Seller Parent Sample Clauses

Seller Parent. Seller Parent acknowledges and agrees that (a) it shall cause Seller to perform its obligations under Articles I and IV of this Agreement and cause Seller and Seller’s Affiliates to perform their respective obligations under the Transaction Agreements and (b) until the later of (i) the date that is eighteen (18) months after the Closing Date and (ii) the date that all Indemnifiable Claims made by Buyer or any Affiliate of Buyer or their respective officers or directors on or prior to the date that is eighteen (18) months after the Closing Date have been finally resolved, Seller Parent shall cause Seller to maintain Total Adjusted Capital (as defined in the applicable Laws of the State of Nebraska) (x) of at least $100,000,000 and (y) equal to or greater than 250% of Seller’s Authorized Control Level Risk-Based Capital (as defined in the applicable Laws of the State of Nebraska).

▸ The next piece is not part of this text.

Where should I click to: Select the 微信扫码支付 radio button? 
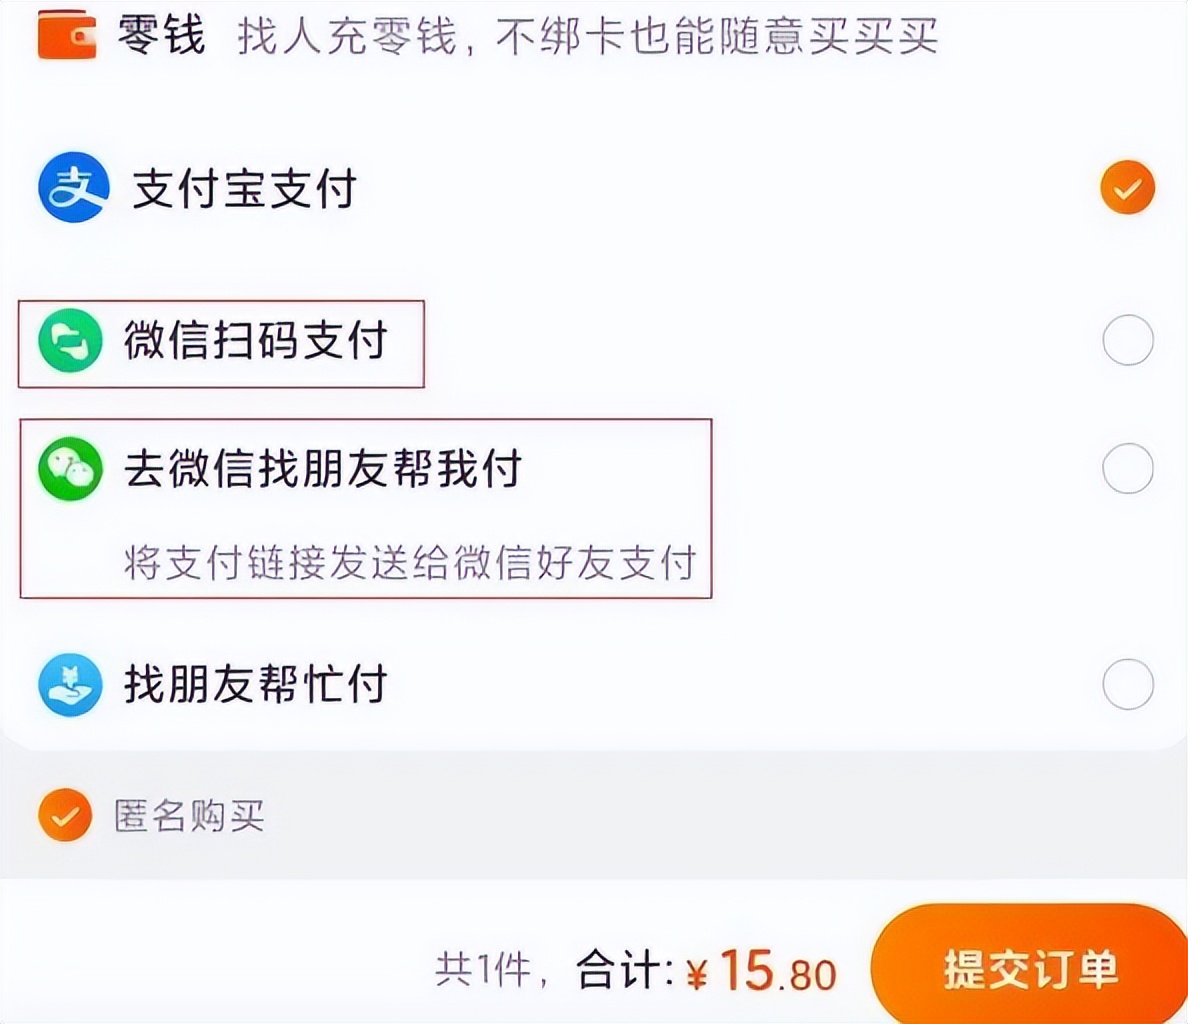tap(1128, 340)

Notwithstanding the undertaking in the preceding sentence, Seller Parent may elect to assume Seller’s obligations under Article IX or provide another form of security for Seller’s indemnification obligations hereunder in form and substance reasonably satisfactory to Buyer, in which event the obligations of Seller and Seller Parent with respect to Seller’s Total Adjusted Capital and Authorized Control Level Risk-Based Capital shall be of no further force or effect.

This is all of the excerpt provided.